不同实验类型的基因表达数据聚类分析方法研究

刘天飞,唐国庆, 李学伟*   

  1. 四川农业大学动物科技学院,雅安 625014
  • 收稿日期:1900-01-01 修回日期:1900-01-01 出版日期:2009-02-24 发布日期:2009-02-24
  • 通讯作者: 李学伟

Effects of Data Preprocessing and Measuring Metrics for Different Gene Expression Data

LIU Tian-fei,TANG Guo-qing,LI Xue-wei*   

  1. College of Animal Science and Technology,Sichuan Agricultural University, Ya’an 625014, China
  • Received:1900-01-01 Revised:1900-01-01 Online:2009-02-24 Published:2009-02-24

摘要: 就基因芯片数据聚类分析中广泛应用的K-means算法对常见的2种类型的基因芯片数据上的应用进行研究。结果表明,不同类型的基因芯片数据适用于不同的预处理方式和不同的相似度。对于时间序列数据集,对数化转换后,相似度选择协方差所得结果最好。对于非时间序列数据集,对数转化最好,相似度选取欧氏距离、平方欧氏距离、马氏距离都比较好。

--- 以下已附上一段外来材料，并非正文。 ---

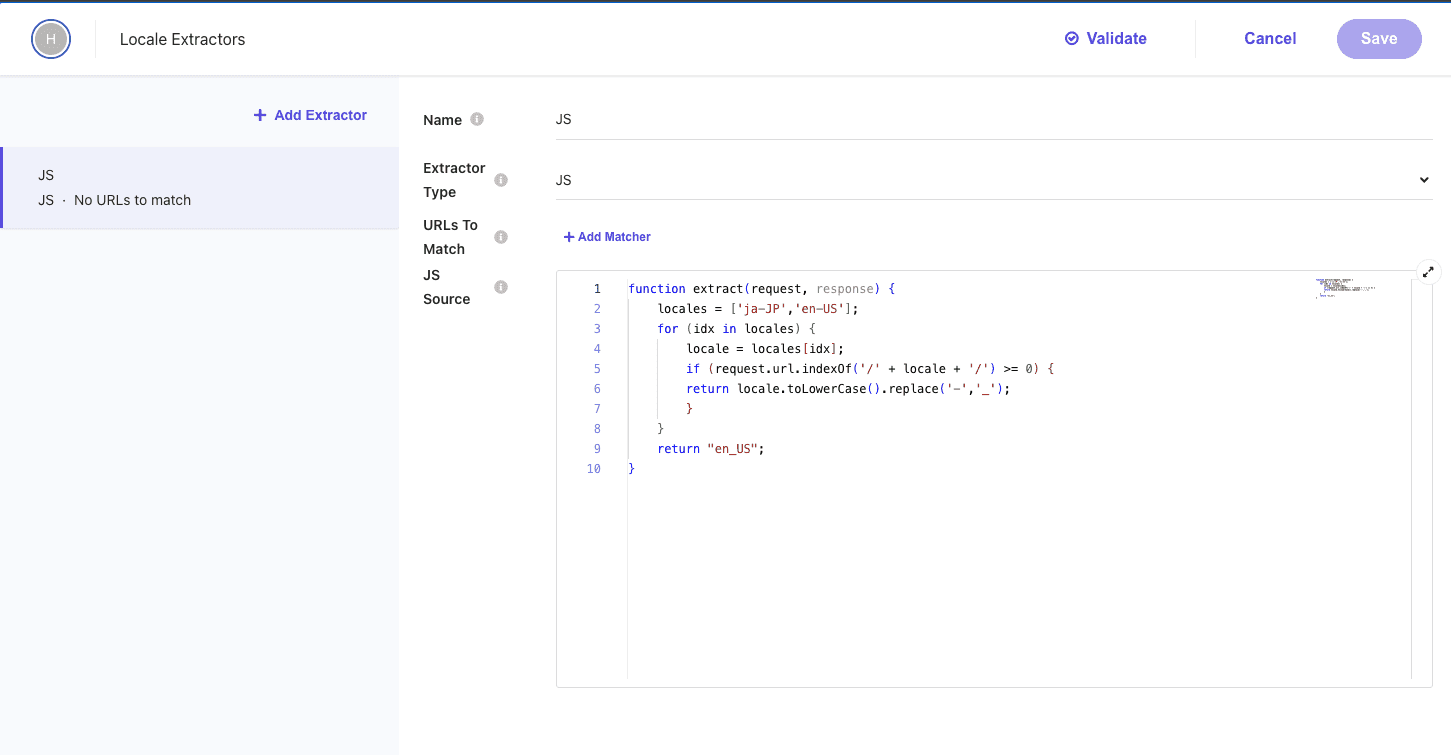Expand the code editor to fullscreen
The width and height of the screenshot is (1451, 755).
pyautogui.click(x=1428, y=271)
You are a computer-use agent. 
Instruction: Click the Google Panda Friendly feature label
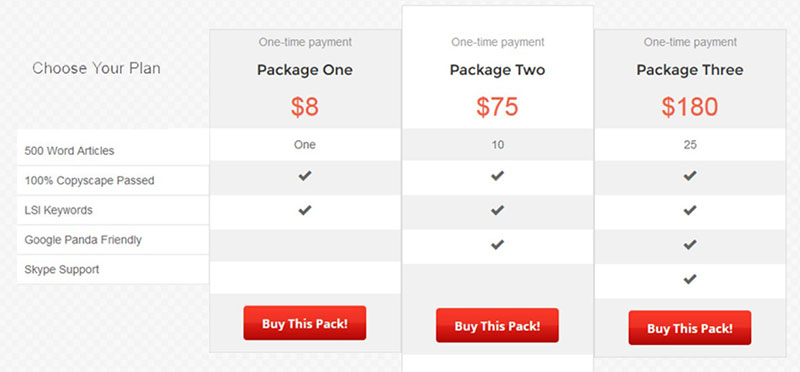pos(83,240)
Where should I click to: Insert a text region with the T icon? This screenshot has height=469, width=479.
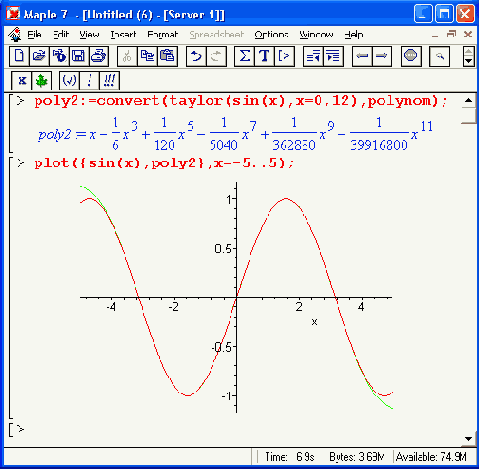tap(264, 56)
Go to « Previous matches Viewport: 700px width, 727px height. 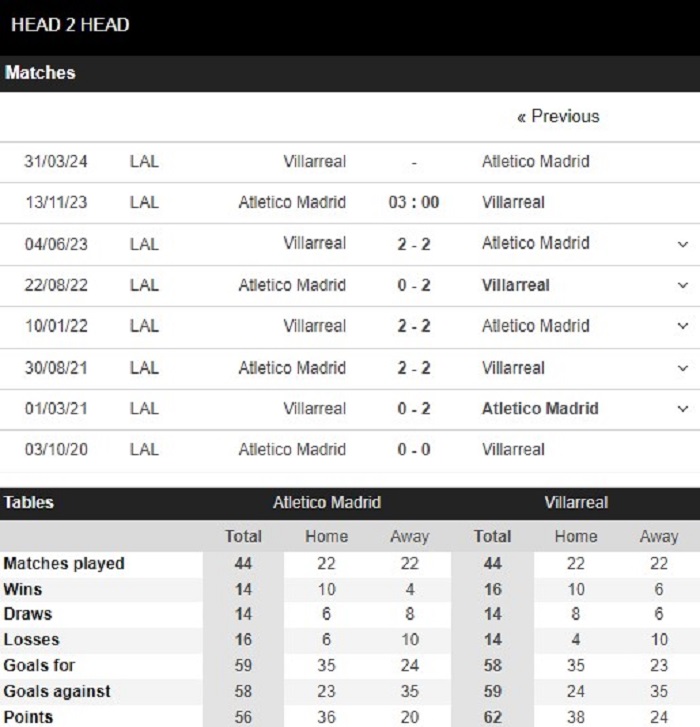558,116

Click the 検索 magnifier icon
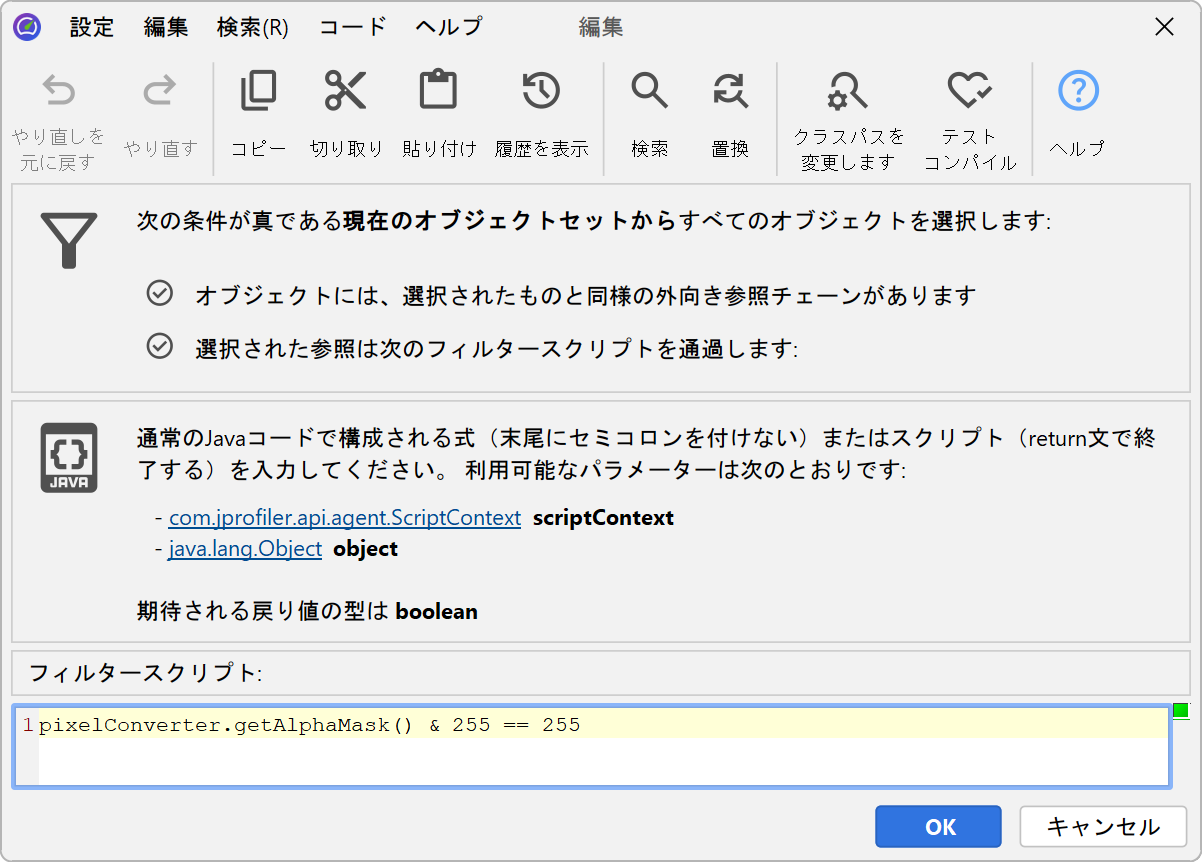tap(649, 92)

Abstract: The effects of different measuring metrics and data preprocessing for different gene expression data on K-means clustering were studied. The results illustrated that different data preprocessing ways made significant differences under different measuring metrics. The best data preprocessing in K-means clustering was to select log transformations for the timecourse gene expression dataset, and measuring metrics is to select covariance metrics. However, the best data preprocessing is log transformations for other datasets, three measuring metrics (Euclidean distance, squared Euclidean distance and Manhattan distance) led to better results.